In this week’s Georgetown Current, friend of GM Carol Joynt was quoted in an article about neighbors complaining about the proliferation of long term dumpsters on the street. What she said caused a bit of consternation with some people GM happened to chat with yesterday:
“There’s no reason to have dumpsters in a small scenic village like Georgetown,” resident Carol Joynt said in an interview. “This is a neighborhood with very rich people. They can afford to have dump trucks come in and out on a daily basis.”
The consternation was over the assertion that Georgetowners are rich. This got GM wondering, are all Georgetowners rich?
While it cannot answer this definitively, data from the Census Bureau can shed some light on the topic.
Here is the breakdown of household income in Georgetown (excluding the University). As you can see, the largest single category of incomes for Georgetown is over $200,000 (the highest category the Census Bureau data captures). But it’s still only about 34% of households. An even larger number of households in Georgetown (37%) earn $75,000 or less. So, no not all people in Georgetown are rich.
However, some categories of Georgetown residents are more likely to be wealthy than others. For instance, Georgetown families are much more likely to have high incomes:
Approximately 82% of Georgetown families have a household income over $100,000, and most of those have incomes exceeding $200,000. This is not surprising, if not a bit depressing.
The flipside to this chart is that non-family households (i.e. people living alone or with non-relatives) in Georgetown are much more likely to have more modest incomes:
To be fair to Carol, she didn’t say that all Georgetowners are rich, just the ones doing massive home renovations. (And although the Census Bureau data can’t fact check that assertion, GM feels pretty comfortable giving it zero Pinocchios.
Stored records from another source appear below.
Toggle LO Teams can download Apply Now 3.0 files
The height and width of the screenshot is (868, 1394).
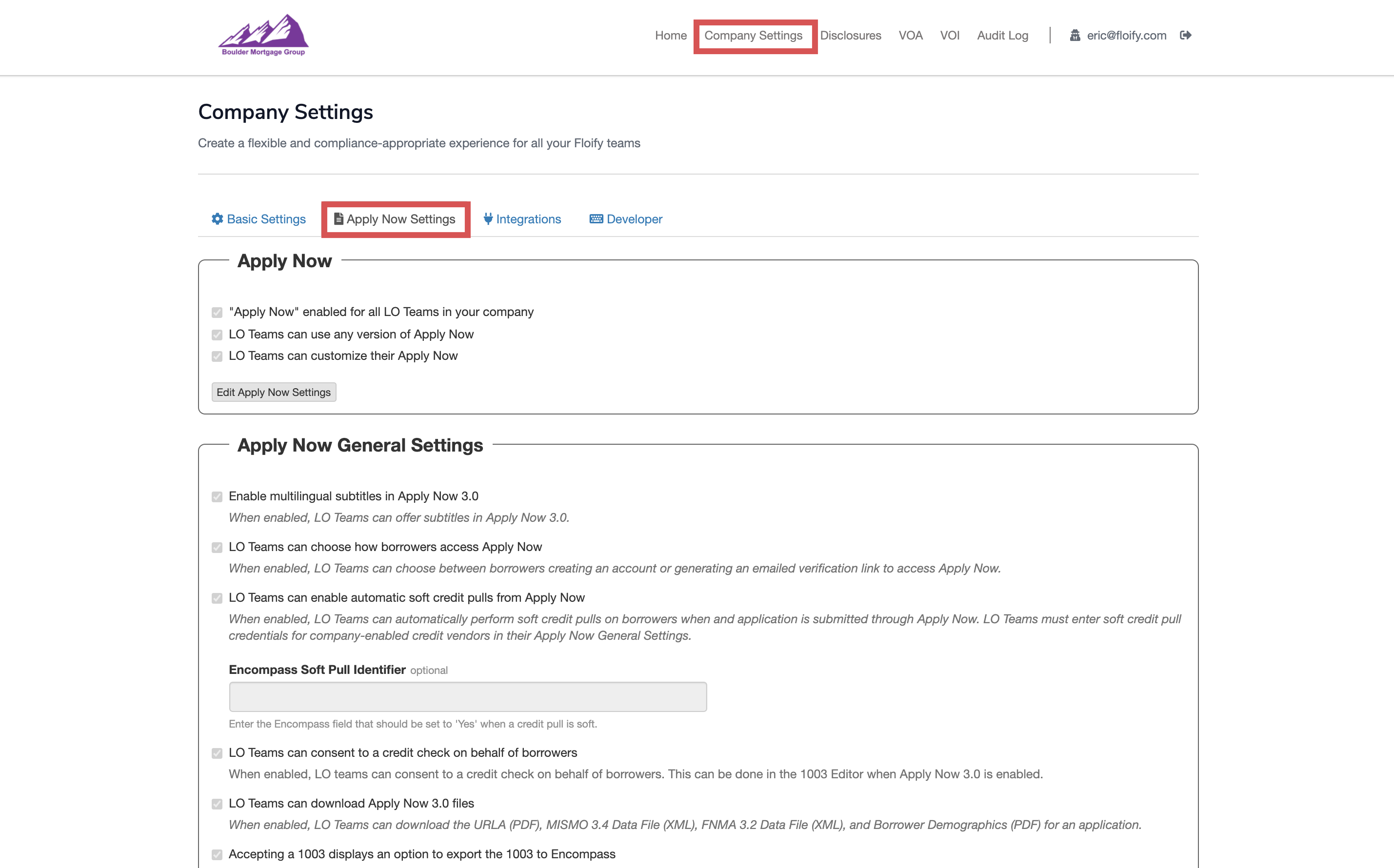(217, 804)
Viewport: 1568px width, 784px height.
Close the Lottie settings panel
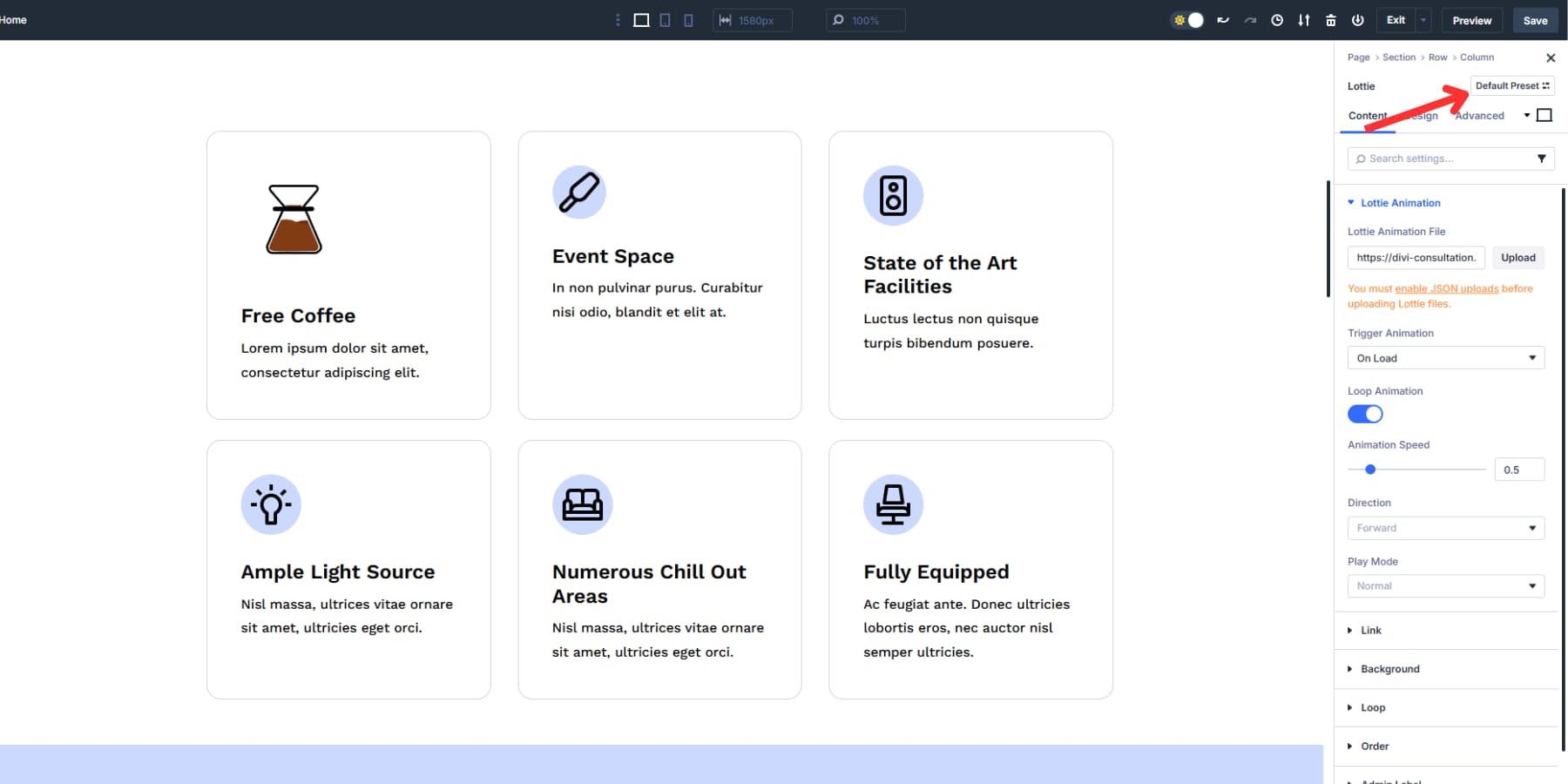tap(1551, 57)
Nobody is gutting a Georgetown home while living on anything but superfluous incomes.)
But plenty of people do think that all residents of Georgetown are wealthy. This data shows that that is simply not true.
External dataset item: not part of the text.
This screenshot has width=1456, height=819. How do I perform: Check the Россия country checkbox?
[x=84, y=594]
If 37% of Georgetown households earn $75K or less, then that means 63% of Georgetown households earn more than $75K. Out of that 63% of households, 34% earn more than $200K. It seems to me that one can infer that Georgetowners are rich.
I find it amusing that this was the part of her quote that caused consternation, as opposed to the far more risible “a small scenic village like Georgetown” bit.
OMGWTFBBQ Georgetown is not “a small scenic village.” It is a neighborhood – a historic, scenic neighborhood, but a neighborhood nonetheless – in the middle of a dense major urban area, in close proximity to the city’s Central Business District. It is directly across the river and within walking distance from many tall buildings and a subway hub. It has numerous multistory apartment and commercial buildings and high volumes of both public transit and private cars.
Nowhere outside of a marketing copywriter’s fevered dream does Georgetown remotely resemble a “village,” small or otherwise. You live in the big city, ma’am. No use pretending otherwise (except as a justification for rampant NIMBYism, but that’s another story).